** SOURCE RECORDS **
-------------------------
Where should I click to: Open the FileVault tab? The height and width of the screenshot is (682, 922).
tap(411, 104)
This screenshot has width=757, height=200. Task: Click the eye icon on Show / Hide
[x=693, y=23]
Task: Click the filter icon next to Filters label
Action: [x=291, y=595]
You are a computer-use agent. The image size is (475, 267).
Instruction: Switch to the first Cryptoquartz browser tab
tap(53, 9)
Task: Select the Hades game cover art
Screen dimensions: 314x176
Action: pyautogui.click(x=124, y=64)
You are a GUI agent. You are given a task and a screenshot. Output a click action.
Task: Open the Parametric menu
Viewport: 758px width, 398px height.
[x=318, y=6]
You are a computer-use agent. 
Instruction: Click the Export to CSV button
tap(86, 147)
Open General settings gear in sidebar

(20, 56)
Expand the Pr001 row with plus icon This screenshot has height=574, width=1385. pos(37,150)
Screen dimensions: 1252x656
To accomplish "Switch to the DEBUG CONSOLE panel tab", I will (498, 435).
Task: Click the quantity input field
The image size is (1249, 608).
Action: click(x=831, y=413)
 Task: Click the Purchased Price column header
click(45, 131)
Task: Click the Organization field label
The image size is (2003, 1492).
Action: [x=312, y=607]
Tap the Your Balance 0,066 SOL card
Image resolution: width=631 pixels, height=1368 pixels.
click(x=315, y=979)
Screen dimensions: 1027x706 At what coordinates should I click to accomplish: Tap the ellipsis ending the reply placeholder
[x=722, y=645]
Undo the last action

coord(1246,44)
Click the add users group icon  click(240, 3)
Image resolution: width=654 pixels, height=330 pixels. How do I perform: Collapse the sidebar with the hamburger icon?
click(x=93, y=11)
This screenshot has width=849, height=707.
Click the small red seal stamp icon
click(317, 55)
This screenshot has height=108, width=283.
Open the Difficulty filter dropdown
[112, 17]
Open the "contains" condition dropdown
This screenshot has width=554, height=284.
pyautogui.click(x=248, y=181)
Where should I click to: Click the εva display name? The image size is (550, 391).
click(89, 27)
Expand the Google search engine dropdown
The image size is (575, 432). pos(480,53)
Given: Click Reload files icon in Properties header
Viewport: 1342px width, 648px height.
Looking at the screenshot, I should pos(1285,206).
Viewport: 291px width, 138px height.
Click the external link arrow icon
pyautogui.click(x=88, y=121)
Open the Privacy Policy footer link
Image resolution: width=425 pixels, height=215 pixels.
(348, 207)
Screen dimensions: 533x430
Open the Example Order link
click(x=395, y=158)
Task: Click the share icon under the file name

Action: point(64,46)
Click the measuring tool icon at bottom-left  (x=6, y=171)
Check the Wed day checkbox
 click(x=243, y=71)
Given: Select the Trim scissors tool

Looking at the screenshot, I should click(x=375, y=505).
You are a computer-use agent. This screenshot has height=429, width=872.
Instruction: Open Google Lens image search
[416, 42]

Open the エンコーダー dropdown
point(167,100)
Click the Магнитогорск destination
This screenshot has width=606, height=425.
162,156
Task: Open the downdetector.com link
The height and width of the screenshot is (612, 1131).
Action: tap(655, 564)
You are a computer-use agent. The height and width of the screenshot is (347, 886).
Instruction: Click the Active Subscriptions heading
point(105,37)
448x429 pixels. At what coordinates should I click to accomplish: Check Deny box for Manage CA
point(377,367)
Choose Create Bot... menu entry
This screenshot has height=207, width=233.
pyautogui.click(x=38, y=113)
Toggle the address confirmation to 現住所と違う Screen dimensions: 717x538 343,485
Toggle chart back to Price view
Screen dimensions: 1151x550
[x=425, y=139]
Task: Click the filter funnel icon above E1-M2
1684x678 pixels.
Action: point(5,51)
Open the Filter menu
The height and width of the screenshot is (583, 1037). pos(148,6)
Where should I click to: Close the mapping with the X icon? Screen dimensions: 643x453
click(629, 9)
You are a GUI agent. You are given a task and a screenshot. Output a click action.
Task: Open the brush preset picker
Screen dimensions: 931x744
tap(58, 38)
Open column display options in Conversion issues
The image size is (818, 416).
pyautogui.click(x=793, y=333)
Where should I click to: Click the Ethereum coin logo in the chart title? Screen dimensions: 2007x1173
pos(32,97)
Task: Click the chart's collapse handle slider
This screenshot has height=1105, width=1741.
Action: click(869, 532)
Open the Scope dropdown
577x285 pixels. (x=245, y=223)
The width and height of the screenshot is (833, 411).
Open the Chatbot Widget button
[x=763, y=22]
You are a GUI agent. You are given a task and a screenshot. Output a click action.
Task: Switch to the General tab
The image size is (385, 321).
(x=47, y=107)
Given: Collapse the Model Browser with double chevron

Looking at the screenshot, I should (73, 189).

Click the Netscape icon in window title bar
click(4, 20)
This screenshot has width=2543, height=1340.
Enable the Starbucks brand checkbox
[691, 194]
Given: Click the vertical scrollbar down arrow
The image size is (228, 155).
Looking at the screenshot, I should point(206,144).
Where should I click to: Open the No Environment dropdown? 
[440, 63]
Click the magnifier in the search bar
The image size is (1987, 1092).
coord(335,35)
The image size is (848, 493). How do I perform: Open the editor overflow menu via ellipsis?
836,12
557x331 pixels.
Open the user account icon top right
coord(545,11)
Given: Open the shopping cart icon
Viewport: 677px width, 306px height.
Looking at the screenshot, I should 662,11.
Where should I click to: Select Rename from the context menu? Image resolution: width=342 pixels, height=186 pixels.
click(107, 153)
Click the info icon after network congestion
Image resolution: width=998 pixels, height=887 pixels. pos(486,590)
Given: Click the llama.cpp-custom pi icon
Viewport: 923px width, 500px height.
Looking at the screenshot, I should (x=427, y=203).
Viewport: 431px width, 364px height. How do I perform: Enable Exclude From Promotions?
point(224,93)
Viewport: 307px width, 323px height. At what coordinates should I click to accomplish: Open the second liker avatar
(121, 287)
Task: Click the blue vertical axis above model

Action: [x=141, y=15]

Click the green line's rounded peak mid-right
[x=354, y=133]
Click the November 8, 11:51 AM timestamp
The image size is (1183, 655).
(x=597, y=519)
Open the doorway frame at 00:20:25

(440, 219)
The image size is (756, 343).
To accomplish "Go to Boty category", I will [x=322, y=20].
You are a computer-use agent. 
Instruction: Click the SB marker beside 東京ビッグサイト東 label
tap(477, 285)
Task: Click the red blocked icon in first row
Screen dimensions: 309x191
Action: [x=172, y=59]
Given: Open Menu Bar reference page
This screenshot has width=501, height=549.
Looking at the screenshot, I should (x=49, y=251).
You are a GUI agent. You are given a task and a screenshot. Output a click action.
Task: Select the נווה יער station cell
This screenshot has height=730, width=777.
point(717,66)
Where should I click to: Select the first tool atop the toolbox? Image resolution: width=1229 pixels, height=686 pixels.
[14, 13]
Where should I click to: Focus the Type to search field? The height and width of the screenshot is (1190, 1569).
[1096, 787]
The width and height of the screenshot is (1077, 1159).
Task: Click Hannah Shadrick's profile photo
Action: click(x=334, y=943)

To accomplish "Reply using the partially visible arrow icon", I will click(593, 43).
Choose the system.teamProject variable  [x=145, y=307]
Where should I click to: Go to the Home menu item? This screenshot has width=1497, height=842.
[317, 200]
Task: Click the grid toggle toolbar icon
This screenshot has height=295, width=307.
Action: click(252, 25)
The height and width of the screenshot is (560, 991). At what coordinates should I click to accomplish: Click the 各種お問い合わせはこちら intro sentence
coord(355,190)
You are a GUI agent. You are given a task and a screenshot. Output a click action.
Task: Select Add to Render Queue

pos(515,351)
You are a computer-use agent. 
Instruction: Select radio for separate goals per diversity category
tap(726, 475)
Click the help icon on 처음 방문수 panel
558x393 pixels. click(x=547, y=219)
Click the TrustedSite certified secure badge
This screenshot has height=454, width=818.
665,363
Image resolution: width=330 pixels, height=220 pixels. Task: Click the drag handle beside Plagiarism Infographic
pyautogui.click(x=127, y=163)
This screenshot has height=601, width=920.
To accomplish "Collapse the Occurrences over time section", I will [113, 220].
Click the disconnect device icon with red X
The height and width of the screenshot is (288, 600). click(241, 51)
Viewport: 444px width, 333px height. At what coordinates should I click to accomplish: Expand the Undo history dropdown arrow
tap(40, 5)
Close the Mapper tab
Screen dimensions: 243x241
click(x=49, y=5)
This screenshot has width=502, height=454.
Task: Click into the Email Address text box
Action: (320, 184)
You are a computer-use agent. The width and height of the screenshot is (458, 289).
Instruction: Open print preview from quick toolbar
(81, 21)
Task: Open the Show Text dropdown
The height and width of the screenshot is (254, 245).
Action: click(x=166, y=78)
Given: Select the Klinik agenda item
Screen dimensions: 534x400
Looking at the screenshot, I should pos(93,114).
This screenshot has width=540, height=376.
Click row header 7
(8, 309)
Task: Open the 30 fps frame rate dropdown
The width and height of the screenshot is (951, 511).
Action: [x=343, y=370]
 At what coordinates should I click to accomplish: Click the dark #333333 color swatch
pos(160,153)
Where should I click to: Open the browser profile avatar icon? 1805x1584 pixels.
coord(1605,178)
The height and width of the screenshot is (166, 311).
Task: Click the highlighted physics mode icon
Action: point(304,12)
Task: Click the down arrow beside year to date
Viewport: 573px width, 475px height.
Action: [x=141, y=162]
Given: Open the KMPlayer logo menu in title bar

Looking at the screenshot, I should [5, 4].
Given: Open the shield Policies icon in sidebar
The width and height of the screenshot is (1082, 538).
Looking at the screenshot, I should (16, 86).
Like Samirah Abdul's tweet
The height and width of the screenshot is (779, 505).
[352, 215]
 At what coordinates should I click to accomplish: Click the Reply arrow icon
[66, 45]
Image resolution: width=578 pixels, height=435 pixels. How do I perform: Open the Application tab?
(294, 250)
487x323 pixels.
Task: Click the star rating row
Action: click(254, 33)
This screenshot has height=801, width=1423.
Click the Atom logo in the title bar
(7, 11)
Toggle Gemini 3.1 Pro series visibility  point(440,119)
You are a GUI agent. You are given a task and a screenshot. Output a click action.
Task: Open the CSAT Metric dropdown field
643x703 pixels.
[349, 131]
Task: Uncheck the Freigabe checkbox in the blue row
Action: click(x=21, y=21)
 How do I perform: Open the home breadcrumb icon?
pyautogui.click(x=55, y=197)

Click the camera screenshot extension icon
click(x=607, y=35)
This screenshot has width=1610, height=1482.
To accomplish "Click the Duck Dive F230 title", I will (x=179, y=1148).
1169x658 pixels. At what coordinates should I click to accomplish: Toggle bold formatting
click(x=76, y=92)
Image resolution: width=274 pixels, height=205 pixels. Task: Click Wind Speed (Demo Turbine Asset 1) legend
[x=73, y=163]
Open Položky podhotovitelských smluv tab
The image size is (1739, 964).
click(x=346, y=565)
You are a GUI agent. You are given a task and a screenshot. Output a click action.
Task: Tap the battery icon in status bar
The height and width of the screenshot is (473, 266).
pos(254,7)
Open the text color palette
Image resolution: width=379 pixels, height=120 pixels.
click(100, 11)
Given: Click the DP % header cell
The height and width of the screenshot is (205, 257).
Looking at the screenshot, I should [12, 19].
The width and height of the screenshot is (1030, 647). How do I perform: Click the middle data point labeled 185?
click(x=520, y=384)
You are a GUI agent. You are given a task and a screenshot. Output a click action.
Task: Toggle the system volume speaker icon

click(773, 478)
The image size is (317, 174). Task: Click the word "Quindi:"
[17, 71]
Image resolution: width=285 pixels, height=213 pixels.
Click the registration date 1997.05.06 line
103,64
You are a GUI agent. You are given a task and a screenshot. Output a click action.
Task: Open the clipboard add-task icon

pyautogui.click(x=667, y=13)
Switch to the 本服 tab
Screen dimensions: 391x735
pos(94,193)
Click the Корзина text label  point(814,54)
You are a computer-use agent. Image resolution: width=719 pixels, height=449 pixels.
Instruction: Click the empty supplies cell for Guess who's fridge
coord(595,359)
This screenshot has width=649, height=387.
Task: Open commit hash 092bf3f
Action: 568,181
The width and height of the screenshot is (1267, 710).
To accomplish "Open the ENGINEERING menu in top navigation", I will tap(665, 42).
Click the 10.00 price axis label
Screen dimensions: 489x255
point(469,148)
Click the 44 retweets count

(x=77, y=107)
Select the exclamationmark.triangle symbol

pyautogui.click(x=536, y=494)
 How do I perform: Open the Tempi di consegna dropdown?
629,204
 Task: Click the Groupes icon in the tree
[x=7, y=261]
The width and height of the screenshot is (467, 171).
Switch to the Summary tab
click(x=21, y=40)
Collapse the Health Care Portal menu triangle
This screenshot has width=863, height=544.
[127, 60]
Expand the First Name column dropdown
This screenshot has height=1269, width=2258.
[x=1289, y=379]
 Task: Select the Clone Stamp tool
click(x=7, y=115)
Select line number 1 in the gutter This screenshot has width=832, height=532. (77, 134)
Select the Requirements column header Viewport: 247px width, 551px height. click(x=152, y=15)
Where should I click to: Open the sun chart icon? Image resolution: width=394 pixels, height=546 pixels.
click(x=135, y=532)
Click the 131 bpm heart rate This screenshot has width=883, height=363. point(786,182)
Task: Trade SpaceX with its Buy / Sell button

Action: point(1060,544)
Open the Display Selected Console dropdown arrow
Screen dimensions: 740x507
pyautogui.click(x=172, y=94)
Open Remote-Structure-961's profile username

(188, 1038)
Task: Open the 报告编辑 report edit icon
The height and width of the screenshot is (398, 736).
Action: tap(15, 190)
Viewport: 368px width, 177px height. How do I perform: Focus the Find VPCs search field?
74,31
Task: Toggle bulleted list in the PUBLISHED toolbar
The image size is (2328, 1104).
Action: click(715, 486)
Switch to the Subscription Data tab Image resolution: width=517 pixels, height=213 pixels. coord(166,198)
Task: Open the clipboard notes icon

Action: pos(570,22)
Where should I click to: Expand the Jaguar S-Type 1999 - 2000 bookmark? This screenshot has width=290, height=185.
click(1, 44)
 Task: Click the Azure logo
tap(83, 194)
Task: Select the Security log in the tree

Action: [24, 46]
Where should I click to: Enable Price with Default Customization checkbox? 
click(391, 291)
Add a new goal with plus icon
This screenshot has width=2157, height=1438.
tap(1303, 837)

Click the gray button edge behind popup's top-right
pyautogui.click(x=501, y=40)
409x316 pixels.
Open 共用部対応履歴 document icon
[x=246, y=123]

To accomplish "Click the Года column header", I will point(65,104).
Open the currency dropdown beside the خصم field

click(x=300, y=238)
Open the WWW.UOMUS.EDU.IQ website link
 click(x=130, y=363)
-------------------------
** AIM OF THE TASK **
Reproduce the lines from the first one up to and including the line with "Action: pyautogui.click(x=124, y=64)", switching "Hades" to "Celeste" and leaving everything else unchanged.

** SOLUTION FOR THIS EXERCISE **
Where should I click to: Open the FileVault tab? The height and width of the screenshot is (682, 922).
tap(411, 104)
This screenshot has width=757, height=200. Task: Click the eye icon on Show / Hide
[x=693, y=23]
Task: Click the filter icon next to Filters label
Action: [x=291, y=595]
You are a computer-use agent. The image size is (475, 267).
Instruction: Switch to the first Cryptoquartz browser tab
tap(53, 9)
Task: Select the Celeste game cover art
Screen dimensions: 314x176
Action: pyautogui.click(x=124, y=64)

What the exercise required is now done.